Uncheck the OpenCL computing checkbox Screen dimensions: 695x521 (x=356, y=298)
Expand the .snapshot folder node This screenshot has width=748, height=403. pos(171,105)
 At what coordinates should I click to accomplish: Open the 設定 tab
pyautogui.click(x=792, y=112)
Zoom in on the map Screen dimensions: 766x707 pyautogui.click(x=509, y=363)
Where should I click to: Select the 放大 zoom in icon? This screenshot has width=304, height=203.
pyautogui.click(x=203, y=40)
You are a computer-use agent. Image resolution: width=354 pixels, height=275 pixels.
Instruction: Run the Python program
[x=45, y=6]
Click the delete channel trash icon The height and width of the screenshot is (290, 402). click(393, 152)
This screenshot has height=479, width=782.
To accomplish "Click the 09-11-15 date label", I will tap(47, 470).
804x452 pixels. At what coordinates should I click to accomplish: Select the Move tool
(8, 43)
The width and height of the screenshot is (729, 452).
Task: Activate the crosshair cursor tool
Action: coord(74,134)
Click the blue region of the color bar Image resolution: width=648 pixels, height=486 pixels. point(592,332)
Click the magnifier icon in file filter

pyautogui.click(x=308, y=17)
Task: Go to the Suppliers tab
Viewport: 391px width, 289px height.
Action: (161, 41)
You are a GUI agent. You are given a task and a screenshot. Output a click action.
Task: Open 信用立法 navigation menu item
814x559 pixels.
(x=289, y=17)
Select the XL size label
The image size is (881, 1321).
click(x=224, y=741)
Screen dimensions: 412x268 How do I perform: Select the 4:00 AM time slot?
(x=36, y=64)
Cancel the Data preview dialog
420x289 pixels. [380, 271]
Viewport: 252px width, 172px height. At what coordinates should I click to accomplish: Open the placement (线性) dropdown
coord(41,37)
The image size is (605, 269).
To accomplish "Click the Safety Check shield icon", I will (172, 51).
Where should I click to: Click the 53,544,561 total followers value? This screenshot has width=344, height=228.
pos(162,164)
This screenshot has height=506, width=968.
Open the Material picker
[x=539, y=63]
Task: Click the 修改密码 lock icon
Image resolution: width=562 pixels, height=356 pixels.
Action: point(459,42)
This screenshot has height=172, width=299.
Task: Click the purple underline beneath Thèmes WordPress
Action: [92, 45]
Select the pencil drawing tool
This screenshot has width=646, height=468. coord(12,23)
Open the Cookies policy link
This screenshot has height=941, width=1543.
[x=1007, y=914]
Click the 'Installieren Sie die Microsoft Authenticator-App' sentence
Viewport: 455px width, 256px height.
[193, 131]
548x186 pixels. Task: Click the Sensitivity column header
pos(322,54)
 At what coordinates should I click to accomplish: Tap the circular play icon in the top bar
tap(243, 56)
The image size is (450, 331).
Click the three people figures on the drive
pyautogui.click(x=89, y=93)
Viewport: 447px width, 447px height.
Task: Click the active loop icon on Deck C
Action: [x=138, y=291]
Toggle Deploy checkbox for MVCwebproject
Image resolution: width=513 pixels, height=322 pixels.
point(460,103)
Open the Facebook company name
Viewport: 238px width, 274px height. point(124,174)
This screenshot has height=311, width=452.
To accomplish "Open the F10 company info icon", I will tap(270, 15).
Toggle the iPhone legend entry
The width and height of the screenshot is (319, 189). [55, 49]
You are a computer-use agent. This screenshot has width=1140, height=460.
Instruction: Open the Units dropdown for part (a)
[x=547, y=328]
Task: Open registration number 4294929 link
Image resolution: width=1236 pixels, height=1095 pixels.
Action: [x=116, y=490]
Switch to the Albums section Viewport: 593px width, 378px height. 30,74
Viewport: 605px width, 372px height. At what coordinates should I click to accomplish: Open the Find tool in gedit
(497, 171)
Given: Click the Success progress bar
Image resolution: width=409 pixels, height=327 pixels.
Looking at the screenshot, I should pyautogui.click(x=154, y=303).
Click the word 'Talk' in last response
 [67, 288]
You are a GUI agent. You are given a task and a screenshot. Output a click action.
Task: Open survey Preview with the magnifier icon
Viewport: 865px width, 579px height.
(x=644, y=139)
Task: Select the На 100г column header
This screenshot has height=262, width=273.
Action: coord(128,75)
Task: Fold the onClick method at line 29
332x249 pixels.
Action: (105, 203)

——

* _Instructions for the task_:
Write down only how many lines of the entries above include the word "link".

* _Solution to this problem_:
2